Applied Biosystems DNA合成機モデル381A及びGlen Researchから提供される2000オングストローム合成カラムを用いて、表7に示すオリゴヌクレオチド鎖を、合成した。合成を行なった後、該93塩基DNAフラグメントを脱保護し、水酸化アンモニウム中で、55℃で6時間処理してカラム支持体から切り離した。
該PCR反応を、SELP8K遺伝子モノマーの構築に関し記載したように、同じ2種のDNAプライマー鎖を用いて行い、該反応生成物を精製した。該DNAを再懸濁し、BanI RENで消化した。次に消化されたDNAを低融点アガロースゲルで分離し、従前にBanI RENで消化したpPT0285(参照:国際特許出願CT/US92/09485号)と連結した。該連結反応物をE.Coli菌株HB101に移行した。形質転換体から得たプラスミドDNAを精製し、EcoRI及びBanII RENsを用いて消化することにより分析した。正しい制限パターンを示すクローンから得たプラスミドDNAを、次に精製し、DNA配列決定により分析した。プラスミドpPT0358は所望の配列を有し、続くDNA構築に使用することができた。
pPT0340から得たプラスミドDNAをBanII RENで消化し、消化フラグメントをアガロースゲル電気泳動で分離した。SELP0K遺伝子フラグメント(156bp,(参照:表8))を切り出し、Ultrafree-MCフィルター、続いてBio-Spin6カラムを用いて精製した。
該精製フラグメントをBanII RENで消化しておいたプラスミドpPT0358と連結し、ProbindフィルターとMicrocon-30フィルターを通した。該消化フラグメントを次いでアガロースゲル電気泳動で分離した。該プラスミドDNAを切り出し、Ultrafree-MCフィルターと、続いてBio-Spin6カラムを通した(実施例1参照)。

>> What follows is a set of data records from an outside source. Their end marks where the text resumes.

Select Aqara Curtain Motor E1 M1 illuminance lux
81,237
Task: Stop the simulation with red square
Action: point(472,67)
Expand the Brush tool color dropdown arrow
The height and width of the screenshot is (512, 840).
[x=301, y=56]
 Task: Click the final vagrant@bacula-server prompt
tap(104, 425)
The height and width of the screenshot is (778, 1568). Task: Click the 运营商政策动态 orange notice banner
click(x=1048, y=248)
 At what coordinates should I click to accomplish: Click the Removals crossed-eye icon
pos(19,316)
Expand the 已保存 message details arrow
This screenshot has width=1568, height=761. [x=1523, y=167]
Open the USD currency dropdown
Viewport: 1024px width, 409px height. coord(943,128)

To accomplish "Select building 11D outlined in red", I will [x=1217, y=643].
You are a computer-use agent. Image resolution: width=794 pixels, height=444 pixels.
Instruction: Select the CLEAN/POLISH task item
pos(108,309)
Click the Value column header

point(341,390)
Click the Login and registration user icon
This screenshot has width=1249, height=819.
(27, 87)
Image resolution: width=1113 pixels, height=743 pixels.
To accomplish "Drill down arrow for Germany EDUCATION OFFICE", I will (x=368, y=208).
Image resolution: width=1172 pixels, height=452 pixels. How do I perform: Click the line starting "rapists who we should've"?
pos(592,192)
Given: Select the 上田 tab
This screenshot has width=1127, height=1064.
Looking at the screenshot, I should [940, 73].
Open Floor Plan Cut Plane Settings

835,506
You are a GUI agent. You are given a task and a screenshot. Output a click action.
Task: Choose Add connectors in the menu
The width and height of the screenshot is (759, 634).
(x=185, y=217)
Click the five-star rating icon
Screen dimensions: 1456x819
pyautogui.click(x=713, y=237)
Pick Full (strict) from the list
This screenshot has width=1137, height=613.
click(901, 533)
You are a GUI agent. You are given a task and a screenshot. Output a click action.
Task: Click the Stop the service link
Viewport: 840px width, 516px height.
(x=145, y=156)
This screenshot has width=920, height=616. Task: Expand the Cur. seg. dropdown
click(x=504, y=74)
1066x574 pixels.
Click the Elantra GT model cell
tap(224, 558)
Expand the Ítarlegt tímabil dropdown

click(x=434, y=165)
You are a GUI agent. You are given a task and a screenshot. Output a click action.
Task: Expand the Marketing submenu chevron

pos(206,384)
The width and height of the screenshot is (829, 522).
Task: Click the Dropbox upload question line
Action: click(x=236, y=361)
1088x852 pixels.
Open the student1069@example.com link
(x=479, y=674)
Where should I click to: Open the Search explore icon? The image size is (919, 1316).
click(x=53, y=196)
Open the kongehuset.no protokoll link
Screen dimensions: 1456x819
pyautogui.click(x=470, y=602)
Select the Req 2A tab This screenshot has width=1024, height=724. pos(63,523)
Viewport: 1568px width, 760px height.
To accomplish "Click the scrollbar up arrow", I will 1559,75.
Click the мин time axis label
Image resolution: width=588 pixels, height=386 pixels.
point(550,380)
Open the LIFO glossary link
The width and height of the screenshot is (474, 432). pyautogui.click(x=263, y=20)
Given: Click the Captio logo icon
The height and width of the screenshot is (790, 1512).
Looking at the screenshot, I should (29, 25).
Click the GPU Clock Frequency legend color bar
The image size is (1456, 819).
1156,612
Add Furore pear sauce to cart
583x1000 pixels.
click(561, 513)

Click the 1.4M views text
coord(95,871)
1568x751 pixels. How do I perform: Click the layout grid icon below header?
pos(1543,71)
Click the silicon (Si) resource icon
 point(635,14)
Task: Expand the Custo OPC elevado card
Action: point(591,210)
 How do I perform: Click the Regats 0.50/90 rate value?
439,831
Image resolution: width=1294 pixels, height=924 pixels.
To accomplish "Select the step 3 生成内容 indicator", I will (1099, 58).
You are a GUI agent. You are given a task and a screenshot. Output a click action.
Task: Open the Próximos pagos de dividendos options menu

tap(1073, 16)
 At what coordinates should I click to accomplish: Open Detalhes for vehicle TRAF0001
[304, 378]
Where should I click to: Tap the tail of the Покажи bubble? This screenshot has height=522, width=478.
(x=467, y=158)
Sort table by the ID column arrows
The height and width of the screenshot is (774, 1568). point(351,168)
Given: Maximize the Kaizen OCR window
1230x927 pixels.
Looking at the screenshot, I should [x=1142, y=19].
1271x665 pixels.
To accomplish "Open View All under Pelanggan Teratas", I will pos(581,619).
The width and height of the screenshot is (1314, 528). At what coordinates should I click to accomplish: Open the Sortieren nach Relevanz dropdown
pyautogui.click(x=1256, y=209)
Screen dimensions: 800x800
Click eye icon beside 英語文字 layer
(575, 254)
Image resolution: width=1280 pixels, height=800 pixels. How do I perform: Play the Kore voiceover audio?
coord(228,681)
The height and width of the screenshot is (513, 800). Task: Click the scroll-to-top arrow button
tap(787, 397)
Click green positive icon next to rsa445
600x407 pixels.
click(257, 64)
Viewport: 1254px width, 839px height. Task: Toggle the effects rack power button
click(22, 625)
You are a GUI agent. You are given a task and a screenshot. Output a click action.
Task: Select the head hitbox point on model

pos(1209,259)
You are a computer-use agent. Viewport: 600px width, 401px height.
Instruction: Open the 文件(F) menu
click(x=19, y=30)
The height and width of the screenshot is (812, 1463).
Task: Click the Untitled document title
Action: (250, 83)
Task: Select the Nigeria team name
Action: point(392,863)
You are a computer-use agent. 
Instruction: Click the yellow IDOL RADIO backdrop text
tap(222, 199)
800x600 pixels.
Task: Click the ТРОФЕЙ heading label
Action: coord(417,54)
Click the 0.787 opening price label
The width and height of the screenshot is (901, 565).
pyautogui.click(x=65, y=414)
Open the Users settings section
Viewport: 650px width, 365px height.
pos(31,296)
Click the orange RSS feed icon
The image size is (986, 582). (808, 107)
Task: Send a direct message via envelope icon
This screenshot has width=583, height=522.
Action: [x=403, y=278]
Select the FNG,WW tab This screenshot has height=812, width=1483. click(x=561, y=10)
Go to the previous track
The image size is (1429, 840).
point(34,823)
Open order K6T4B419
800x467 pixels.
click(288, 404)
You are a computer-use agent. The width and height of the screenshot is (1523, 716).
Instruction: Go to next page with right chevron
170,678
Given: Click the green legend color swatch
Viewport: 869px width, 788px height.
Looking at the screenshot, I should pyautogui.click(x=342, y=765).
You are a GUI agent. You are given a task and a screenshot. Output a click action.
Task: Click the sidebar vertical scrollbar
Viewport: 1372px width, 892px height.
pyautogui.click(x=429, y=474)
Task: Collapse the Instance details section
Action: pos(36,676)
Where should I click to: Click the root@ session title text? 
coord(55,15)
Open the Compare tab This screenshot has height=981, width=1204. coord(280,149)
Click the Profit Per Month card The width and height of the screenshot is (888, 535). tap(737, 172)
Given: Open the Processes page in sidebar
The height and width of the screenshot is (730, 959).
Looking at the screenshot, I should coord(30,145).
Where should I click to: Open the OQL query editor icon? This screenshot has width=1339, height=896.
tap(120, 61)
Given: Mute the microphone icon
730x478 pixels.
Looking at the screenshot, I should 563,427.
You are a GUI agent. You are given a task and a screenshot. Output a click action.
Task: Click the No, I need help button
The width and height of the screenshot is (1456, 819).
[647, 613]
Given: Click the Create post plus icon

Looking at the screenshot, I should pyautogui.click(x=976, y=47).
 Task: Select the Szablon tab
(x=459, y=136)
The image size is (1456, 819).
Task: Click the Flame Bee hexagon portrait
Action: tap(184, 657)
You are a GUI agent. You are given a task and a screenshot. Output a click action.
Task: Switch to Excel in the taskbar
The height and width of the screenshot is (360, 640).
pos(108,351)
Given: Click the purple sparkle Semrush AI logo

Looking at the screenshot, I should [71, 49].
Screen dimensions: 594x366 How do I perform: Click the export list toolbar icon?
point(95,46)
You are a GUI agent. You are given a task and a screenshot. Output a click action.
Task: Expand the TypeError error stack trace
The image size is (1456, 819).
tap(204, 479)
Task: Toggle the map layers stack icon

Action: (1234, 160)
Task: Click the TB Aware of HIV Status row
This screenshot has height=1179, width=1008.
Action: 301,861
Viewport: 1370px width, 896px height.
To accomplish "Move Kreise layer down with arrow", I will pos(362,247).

該連結反応の生成物をE.Coli菌株HB101に移行した。形質転換体をクロラムフェニコールに対する耐性で選択した。個々の形質転換体から得たプラスミドDNAを精製し、SELP0K多重DNA挿入に起因するサイズの増加に関し分析した。数種のクローンを異なるサイズの挿入物により得た。それぞれSELP0K遺伝子モノマー繰り返しを18、2及び6個有するプラスミドpPT0359,pPT0360及びpPT0374を続く構築に使用した。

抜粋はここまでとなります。